Ford Trend Report: Over one-third of people have no interest in electric vehicles
Numerous automakers are making a big push toward electric vehicles and electrified powertrains. Electric vehicles run solely on battery power while electrified powertrains are hybrids that use gasoline and electric battery power to achieve maximum fuel efficiency.
The 2020 Looking Further with Ford Trends Report reveals that automakers have a long way to go in convincing the buying public that electric vehicles what they should be buying, despite all of the hype surrounding them.
Automakers are pushing hard for customers to adopt electric vehicles. Photo courtesy of Mercedes-Benz
To develop the results of the Report, Harris insights & Analytics polled 13,003 adults ages 18 years and older from 14 countries including Australia, Brazil, Canada, China, France, Germany, India, Italy, Mexico, Saudi Arabia, Spain, United Arab Emirates, the United Kingdom and the United States. Respondents from Saudi Arabia and United Arab Emirates were required to be nationals of their respective countries.
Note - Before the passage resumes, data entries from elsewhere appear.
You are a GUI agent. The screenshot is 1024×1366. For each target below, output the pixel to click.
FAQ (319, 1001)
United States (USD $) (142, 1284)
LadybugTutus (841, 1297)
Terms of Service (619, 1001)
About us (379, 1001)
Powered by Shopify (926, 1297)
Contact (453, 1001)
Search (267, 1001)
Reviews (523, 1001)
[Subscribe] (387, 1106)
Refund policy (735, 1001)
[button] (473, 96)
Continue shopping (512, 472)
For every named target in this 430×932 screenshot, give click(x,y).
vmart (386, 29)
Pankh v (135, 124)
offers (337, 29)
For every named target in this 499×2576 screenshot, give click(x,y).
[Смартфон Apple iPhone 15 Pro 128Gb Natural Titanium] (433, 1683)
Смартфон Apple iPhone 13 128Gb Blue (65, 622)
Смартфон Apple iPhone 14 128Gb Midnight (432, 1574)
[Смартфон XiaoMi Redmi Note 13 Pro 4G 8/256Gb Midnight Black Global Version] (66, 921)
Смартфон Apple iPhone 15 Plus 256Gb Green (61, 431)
All fieldwork took place between November 8 and November 16, 2019.
One section of the Ford report, The Green Paradox, deals specifically with so-called eco-friendly solutions to everyday life. While 78 percent of respondents agreed that they're actively changing their behavior "to help in the fight against climate change", 66 percent of Gen Z respondents said that the changes felt like an inconvenience when they first made them and 64 percent of those not changing their habits reported that they don't think it would make a difference even if they did. Generation Z is the population that follows millennials, with those in the group being born in the mid- to late-1990s.
Respondents were idealists, saying that many of the key behaviors that they believe people should be doing today are not ones that they are doing themselves. Sixty-three percent view carpooling or taking public transportation as something they should do but just 50 percent actually partake. The difference is even greater for driving electric vehicles. Fifty-six percent say that people should drive EVs but just 17 percent do.
Just 50 percent of those surveyed globally take public transportation. Photo by Getty Images
This finding isn't surprising. According to J.D. Power's Drive Green 2020: More Hope Than Reality? report, "By 2020, global passenger-vehicle sales are expected to reach 70.9 million units, of which 5.2 million units (7.3% of the total) will feature some type of battery-powered configuration."
This is despite many public initiatives that have pressed buyers to make 30 percent or more of the new vehicles purchased in the U.S. EVs. It's worth noting that the three best-selling vehicles in the country are trucks, of which there are no mass-produced EV options.
Why aren't customers buying trucks? This could be for any number of reasons, including range anxiety, length of time to recharge, availability of charging stations, and cost (MSRPs are generally much higher for electric vehicles). According to the report,
J.D. Power research shows that US consumers' interest in alternative powertrains drops considerably when they are advised of the price premium associated with the purchase of an HEV or BEV. For example, while 61% of consumers surveyed said they were interested in purchasing a hybrid vehicle, only 30% said they were still interested when they learned the price would be US $5,000 more than that of a comparable ICE-powered vehicle. Additionally, 17% of consumers surveyed initially said they were interested in buying a BEV, but this proportion dropped to 5% after they were advised that the price would be US $15,000 higher than a traditional ICE-powered vehicle.
Ford's survey revealed that 72 percent of adults agreed that the global EV charging infrastructure was a primary concern for them.
However, despite all the the hype, many people are telling EVs that they're just not that into them. Thirty-six percent of men and 44 percent of women have no interest in electric vehicles. Further, 40 percent of men and 52 percent of women say that they don't understand the benefits of EV ownership.
These figures come at a pivotal time for the automotive industry. Automakers are investing heavily into a battery electric vehicle (BEV) future. The Volkswagen Group is at the forefront with billion-dollar investments coming down the pipeline for infrastructure, factory, and platform modifications preparing for an all-electric future.
Ford's Mustang Mach-E made a big splash when it debuted in November.Photo courtesy of Ford Motor Company
However, recent BEV sales have been slow. The Audi e-Tron isn't making as big of a splash as many enthusiasts hoped and Mercedes-Benz has recently pushed back the launch of its new EQC electric SUV another year. Tesla sales remain strong when compared to other BEVs. Ford's 2021 Mustang Mach-E was met with near-universal praise when it debuted in November but sales figures have yet to be released.
None of these statistics, however, take into account the dirty practice of mining for the materials in electric vehicles, nor the human cost. Many mines exploit child labor. Eighty-four percent of Ford survey respondents said that they would stop doing business with a company that "was exploiting labor (e.g. forced labor, child labor).
As the timelines inch closer for automakers to make good on their EV product debuts, customers will be forced to make a crucial buying decision. Whether or not the decision they make is the one forced on them or the one they truly want has yet to be seen.